Ariel T. Glenn wrote:
In general we don't recombine the pieces; it is extremely easy for the enduser to do so if a single file is really needed. I probably have a shell (bash) script around here that would do it. But people have expressed a preference for more smaller files, either so that they can process a pice that contains the pages they like, or so that they can process the data in parallel.
Bash recipe to create a single xml from the splitted ones: ( 7z e -so enwiki-pages-meta-history1.xml.7z | head -n -2 ; 7z e -so enwiki-pages-meta-history2.xml.7z | tail -n +32 - | head -n -2 ... 7z e -so enwiki-pages-meta-historyN.xml.7z | tail -n +32 - ) > enwiki-pages-meta-history-full.xml
Note: The value 32 varies depending on the dump version and wiki. It's one more than the value given by 7z e -so enwiki-pages-meta-history1.xml.7z 2> /dev/null | grep -n '</siteinfo>'
Still, I would prefer to use a smarter program instead of so many tail and head filters which will analyse millions of lines just to remove a few.

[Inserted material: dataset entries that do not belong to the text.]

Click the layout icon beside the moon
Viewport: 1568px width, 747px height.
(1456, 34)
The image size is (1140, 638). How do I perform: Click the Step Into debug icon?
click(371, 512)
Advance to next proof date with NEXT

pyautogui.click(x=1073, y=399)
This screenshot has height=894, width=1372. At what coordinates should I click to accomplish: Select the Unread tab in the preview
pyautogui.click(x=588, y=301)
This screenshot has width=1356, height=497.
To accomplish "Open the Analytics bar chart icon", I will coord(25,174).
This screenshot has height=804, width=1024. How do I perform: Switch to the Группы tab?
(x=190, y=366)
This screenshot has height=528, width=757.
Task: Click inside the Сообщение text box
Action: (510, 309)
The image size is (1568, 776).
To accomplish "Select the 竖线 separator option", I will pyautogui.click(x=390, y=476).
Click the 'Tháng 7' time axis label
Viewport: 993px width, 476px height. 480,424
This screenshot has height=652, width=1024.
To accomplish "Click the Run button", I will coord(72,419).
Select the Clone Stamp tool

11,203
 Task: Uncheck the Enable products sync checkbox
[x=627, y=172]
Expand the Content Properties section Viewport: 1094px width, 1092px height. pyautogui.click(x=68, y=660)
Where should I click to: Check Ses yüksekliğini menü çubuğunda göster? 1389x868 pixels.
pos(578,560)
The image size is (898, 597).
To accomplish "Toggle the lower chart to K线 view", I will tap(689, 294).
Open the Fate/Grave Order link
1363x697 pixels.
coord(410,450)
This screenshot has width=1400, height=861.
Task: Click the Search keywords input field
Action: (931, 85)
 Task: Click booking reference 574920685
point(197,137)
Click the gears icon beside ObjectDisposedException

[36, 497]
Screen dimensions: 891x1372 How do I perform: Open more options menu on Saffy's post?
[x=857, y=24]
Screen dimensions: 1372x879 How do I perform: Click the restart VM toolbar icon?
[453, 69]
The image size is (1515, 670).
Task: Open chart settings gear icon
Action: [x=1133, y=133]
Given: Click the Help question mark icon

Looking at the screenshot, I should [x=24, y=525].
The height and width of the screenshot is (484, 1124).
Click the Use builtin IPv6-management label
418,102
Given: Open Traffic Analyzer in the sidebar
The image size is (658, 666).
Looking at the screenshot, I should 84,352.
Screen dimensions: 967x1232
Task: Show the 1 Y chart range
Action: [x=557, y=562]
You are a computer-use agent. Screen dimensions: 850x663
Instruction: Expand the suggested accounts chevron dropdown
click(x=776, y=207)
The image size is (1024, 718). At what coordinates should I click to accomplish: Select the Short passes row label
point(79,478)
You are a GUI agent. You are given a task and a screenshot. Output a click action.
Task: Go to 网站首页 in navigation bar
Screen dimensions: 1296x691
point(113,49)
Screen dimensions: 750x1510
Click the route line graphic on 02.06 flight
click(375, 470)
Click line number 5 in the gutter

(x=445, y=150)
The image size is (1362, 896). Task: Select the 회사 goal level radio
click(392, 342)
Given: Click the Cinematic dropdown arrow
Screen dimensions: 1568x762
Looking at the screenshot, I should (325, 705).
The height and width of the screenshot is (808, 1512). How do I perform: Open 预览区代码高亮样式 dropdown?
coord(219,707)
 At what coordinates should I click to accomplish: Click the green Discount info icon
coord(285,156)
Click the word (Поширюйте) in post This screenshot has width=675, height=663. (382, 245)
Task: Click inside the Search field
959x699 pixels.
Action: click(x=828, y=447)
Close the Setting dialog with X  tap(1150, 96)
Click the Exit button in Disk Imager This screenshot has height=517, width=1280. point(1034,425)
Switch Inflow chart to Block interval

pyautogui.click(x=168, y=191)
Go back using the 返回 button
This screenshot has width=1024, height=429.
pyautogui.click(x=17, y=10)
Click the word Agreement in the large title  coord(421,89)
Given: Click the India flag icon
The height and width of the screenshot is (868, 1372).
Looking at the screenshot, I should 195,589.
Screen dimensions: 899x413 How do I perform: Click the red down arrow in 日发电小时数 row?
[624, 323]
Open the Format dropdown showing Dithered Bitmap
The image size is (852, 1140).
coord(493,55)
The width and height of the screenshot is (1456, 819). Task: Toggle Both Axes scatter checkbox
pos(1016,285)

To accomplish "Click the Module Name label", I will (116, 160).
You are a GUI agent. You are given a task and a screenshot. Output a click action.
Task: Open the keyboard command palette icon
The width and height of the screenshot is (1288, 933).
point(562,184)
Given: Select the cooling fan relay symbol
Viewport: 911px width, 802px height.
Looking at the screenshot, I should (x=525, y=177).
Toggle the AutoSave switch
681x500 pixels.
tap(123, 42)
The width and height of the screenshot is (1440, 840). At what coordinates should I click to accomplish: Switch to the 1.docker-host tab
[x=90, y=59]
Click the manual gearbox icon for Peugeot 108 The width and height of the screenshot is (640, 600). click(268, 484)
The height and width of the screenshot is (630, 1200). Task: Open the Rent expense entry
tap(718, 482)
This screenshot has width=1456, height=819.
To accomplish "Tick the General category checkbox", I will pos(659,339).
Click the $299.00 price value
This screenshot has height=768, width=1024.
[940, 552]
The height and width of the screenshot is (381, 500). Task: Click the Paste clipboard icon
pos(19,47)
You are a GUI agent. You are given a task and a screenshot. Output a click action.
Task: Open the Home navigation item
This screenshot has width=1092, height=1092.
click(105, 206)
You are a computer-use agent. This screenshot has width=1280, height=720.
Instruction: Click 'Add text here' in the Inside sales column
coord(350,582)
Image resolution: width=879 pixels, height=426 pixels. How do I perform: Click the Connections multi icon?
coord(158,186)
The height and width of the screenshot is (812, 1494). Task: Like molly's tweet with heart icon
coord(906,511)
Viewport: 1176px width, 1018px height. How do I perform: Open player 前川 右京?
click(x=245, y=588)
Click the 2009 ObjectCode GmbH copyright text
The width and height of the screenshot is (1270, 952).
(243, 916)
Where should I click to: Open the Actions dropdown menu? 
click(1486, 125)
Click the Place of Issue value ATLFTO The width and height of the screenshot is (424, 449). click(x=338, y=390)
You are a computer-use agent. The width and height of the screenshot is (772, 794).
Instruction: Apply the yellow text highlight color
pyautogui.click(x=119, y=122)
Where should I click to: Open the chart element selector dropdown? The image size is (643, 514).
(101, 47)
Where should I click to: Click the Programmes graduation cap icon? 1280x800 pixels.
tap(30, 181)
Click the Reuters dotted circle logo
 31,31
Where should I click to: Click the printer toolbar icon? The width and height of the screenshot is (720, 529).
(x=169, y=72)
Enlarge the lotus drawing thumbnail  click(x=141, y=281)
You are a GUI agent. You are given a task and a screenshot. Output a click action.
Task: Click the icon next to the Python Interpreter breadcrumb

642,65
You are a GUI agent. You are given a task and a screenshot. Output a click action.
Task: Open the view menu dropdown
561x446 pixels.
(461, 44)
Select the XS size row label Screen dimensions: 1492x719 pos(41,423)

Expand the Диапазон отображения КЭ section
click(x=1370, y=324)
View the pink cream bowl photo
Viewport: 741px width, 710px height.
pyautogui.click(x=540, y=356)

Which brings up a point: a few months back I mentioned that I'd like to produce a large number, ~ 125, small files for the en wikipedia history dumps, rather than the 30 larger ones we produce now. . These files would have the first and last page id of their contents embedded in the filename. Once again I would not plan to recombine these files; it adds extra days to the run after the data has already been made available for download. I'd like people's comments on this.
Ariel
That's fine for me.